↓
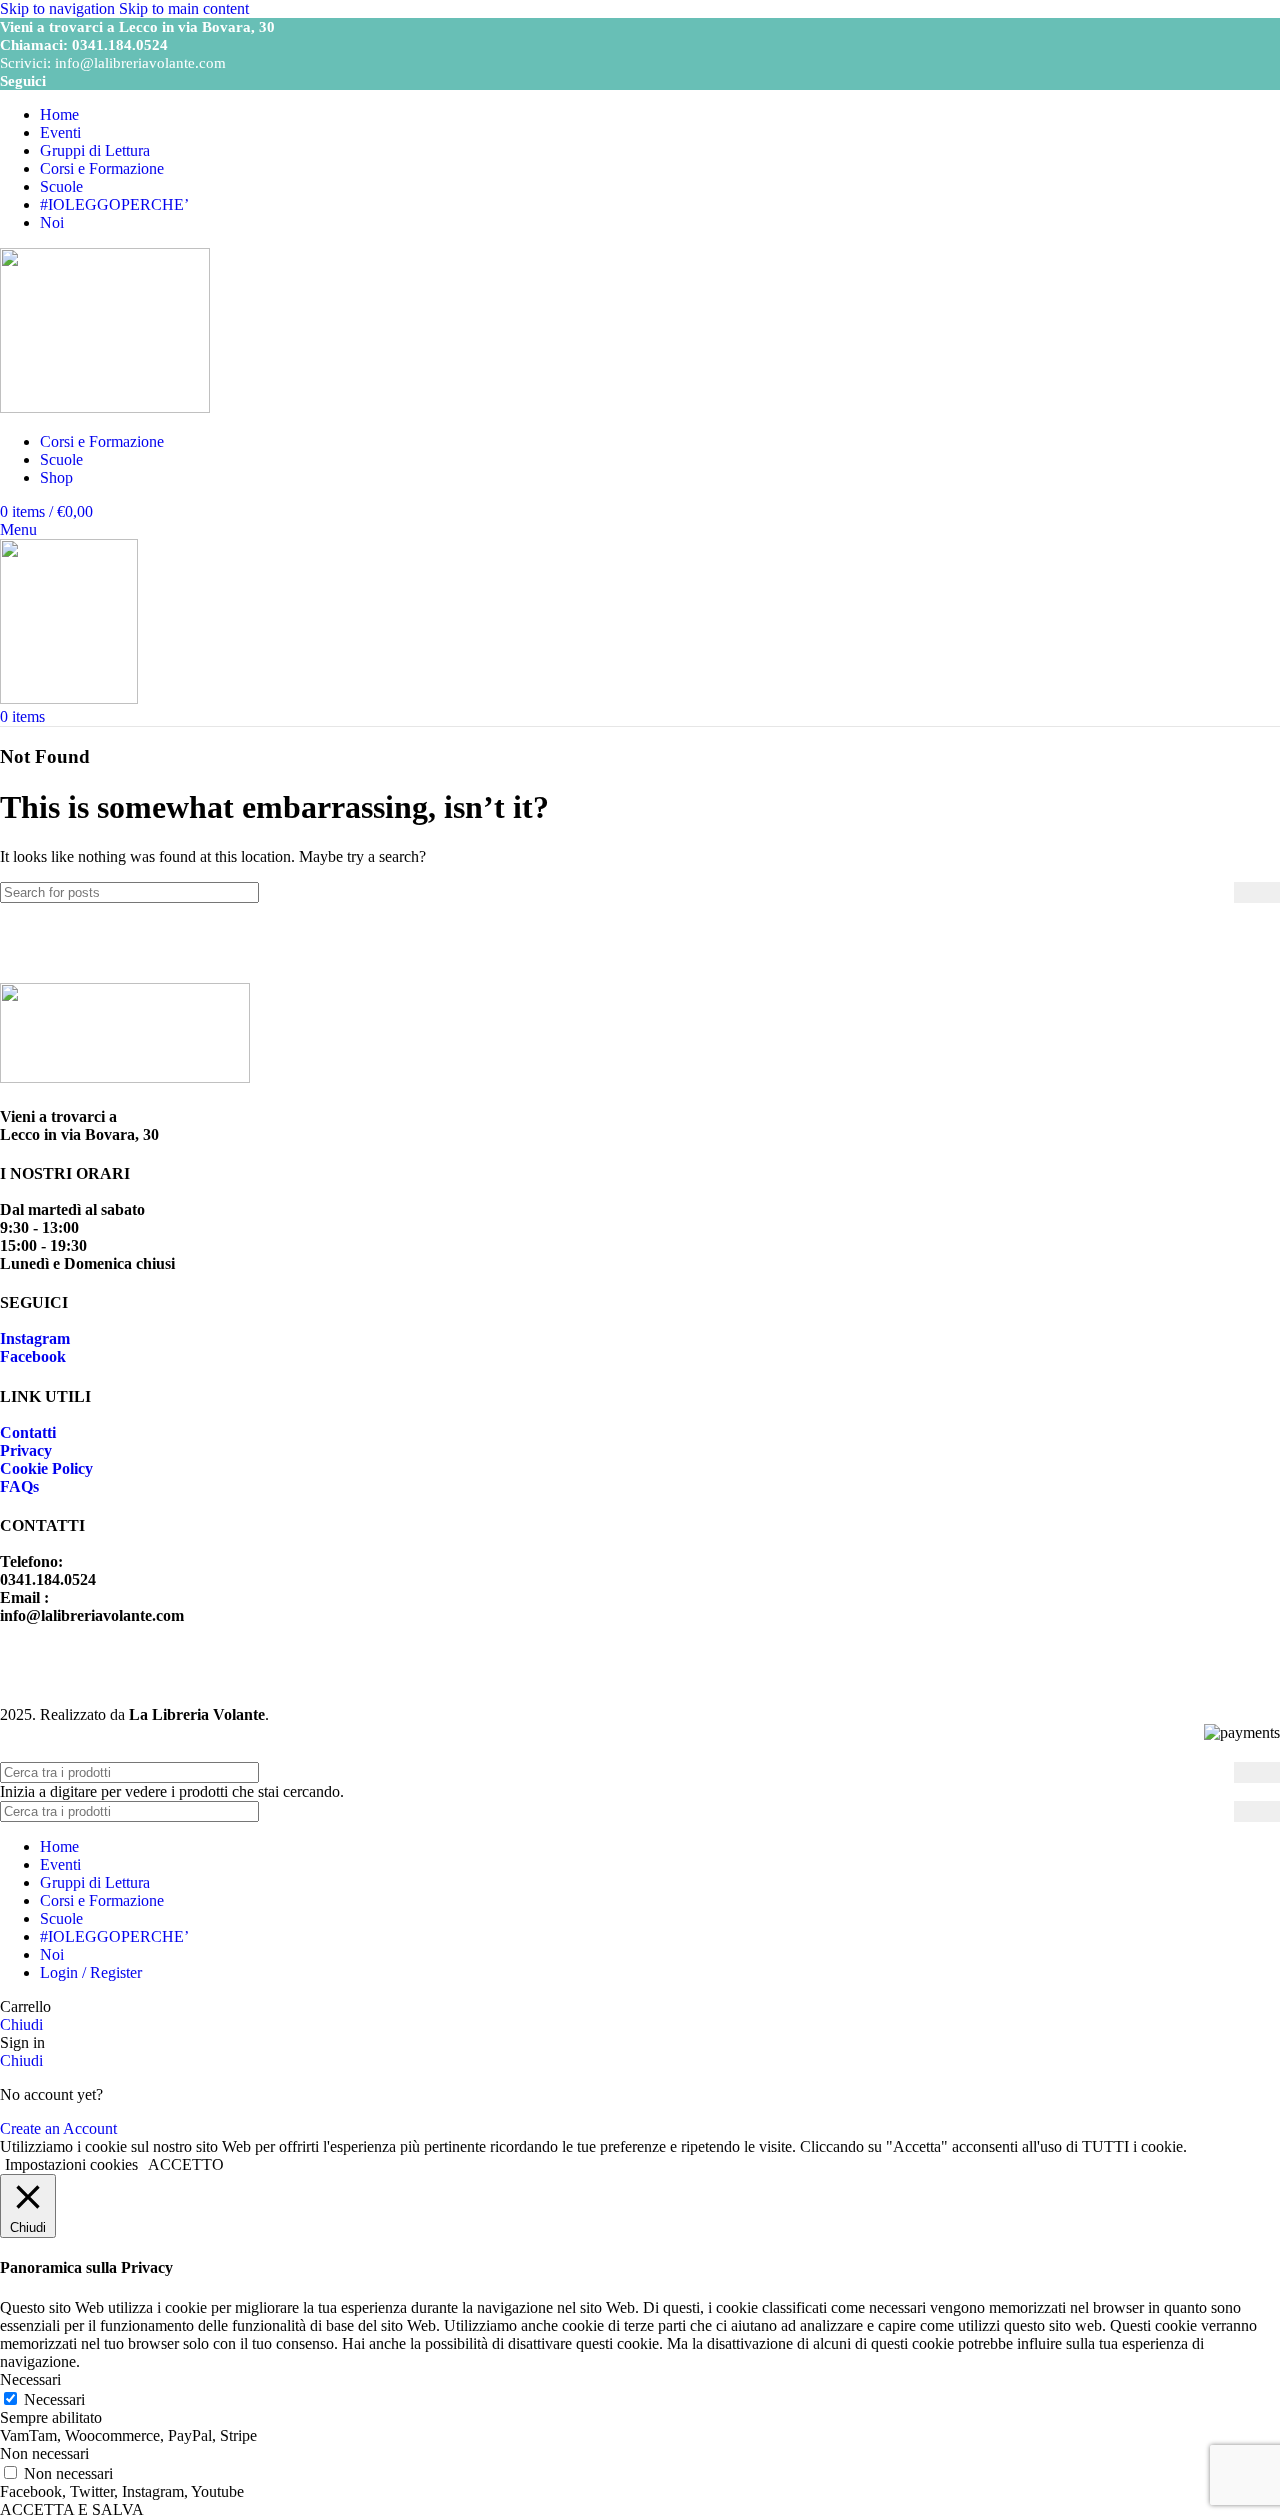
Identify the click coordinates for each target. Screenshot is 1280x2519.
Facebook (33, 1356)
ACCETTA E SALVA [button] (72, 2509)
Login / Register (91, 1972)
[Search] (1257, 892)
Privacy (26, 1450)
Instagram (35, 1338)
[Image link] (125, 1077)
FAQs (19, 1486)
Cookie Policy (46, 1468)
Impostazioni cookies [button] (71, 2164)
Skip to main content (184, 8)
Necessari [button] (30, 2379)
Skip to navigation (59, 8)
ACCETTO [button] (186, 2164)
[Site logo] (105, 407)
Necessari (54, 2399)
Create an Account (58, 2128)
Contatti (28, 1432)
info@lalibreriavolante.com (140, 63)
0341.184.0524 (120, 45)
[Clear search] (1219, 892)
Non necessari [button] (44, 2453)
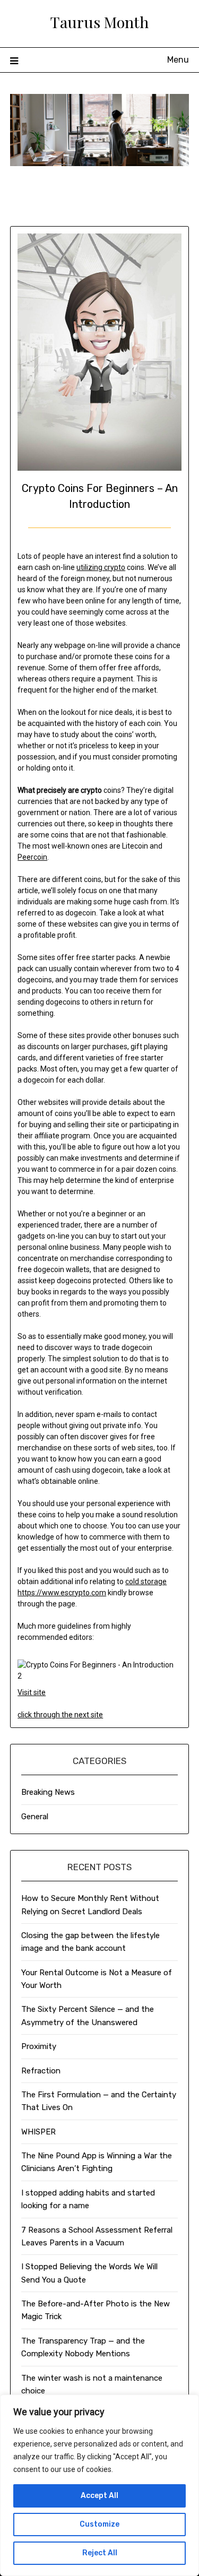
↑
▸ **YOUR GOAL**:
From the material above, please return each line containing "button".

▸ **SOLUTION BELOW**:
ACCETTA E SALVA [button] (72, 2509)
Impostazioni cookies [button] (71, 2164)
Necessari [button] (30, 2379)
ACCETTO [button] (186, 2164)
Non necessari [button] (44, 2453)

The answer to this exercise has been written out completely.